Why am I thinking about hot dogs right now.
Anyhow, when times are tough, please remember the HoseMaster adores you!
My HoseMaster,
What a sweetheart you are, a naughty little sweetheart but still. Thinks are looking up, the bosses will be back this evening, my son will be home from college in exactly 8 days...all signs are pointing to better days ahead! Glad I was able to brighten your day, your kind words surely brightned mine.
Gorgeous One,
If I made you smile and feel adored then my job here today is done.

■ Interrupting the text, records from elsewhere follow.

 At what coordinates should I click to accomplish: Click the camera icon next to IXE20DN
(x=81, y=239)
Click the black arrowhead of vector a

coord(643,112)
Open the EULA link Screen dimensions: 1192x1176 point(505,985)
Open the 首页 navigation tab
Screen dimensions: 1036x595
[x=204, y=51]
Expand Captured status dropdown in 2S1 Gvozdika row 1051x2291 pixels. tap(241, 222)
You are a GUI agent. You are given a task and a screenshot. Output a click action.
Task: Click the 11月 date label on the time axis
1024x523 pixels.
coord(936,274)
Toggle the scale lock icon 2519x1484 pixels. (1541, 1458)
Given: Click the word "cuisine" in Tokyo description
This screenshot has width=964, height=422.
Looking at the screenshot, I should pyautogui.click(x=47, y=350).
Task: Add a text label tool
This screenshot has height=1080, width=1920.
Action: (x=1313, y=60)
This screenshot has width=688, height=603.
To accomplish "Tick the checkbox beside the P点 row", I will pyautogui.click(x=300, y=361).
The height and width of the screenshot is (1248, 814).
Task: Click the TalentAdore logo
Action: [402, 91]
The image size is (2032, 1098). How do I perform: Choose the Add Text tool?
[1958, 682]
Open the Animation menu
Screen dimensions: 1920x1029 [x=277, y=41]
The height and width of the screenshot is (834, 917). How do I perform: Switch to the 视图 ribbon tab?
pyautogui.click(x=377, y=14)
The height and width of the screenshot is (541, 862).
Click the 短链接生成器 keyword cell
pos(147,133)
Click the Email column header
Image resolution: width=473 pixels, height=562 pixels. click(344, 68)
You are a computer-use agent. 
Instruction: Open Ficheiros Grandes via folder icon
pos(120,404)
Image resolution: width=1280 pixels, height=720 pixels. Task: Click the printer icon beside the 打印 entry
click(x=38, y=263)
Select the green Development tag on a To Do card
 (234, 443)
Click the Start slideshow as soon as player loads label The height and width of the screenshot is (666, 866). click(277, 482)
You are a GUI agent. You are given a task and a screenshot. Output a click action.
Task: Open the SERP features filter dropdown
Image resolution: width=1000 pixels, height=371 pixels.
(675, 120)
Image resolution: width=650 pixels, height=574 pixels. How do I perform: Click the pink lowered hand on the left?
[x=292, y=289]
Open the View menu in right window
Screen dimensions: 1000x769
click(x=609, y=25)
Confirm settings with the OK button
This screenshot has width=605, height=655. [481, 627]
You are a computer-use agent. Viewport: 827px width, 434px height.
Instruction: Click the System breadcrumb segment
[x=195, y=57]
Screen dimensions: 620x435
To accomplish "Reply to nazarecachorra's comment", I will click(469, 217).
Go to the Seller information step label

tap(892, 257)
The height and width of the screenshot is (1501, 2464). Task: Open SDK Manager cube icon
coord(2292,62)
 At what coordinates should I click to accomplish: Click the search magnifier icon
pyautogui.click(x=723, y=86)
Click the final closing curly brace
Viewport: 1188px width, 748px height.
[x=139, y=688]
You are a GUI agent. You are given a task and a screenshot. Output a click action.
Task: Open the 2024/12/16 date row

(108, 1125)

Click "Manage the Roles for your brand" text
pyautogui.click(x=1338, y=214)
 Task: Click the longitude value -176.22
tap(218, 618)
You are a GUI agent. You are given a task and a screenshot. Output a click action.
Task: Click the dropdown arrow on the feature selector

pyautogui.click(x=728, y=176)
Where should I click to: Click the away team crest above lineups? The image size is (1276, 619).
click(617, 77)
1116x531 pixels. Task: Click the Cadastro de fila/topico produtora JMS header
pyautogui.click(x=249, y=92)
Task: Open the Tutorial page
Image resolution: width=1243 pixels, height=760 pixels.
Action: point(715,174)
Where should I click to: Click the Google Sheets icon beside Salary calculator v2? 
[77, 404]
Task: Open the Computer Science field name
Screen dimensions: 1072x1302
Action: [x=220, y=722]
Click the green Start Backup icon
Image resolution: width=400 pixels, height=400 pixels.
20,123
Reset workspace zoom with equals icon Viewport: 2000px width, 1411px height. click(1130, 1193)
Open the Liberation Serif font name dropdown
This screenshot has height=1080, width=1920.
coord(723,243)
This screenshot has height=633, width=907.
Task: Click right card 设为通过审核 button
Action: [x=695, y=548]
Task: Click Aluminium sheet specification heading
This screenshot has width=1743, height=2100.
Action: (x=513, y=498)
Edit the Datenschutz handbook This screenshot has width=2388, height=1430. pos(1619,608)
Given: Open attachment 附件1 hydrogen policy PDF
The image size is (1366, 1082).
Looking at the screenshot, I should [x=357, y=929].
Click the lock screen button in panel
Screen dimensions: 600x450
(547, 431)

Naughty, but sincere. Like Syrah and Viognier, a nice combination.
Your HoseMaster
I commend you for throwing all this up on the interwebs....& for admitting that you were wrong. That always seems to be difficult for me to do. Puppy kisses always make things better don't they? Unless they've just killed a bird & then those kisses are kinda toxic.
Ron,
Your work here is done, I was sporting the recently hosed, by the master, grin all day...thank you, seriously.
Michael,
Even toxic puppy kisses can be better than some of the Bourbon and Vodka soaked ones I have been face to face with...sigh. Thanks for the props, as time goes on I find that there is less shame in my game...that should be evident to anyone that reads this blog, (blushing). Dude, you gotta fess up when you are wrong, it's really quite freeing and makes the "rawr" less fierce...you end up feeling better for coming clean and your loved one admires your clarity and honesty...so much better than the bitter crap when things fester. Mid-fight I find myself going, "okay Sam, I think you are being the asshole...so what point is it you want to prove?!" Took many years to work but man o man, so much better.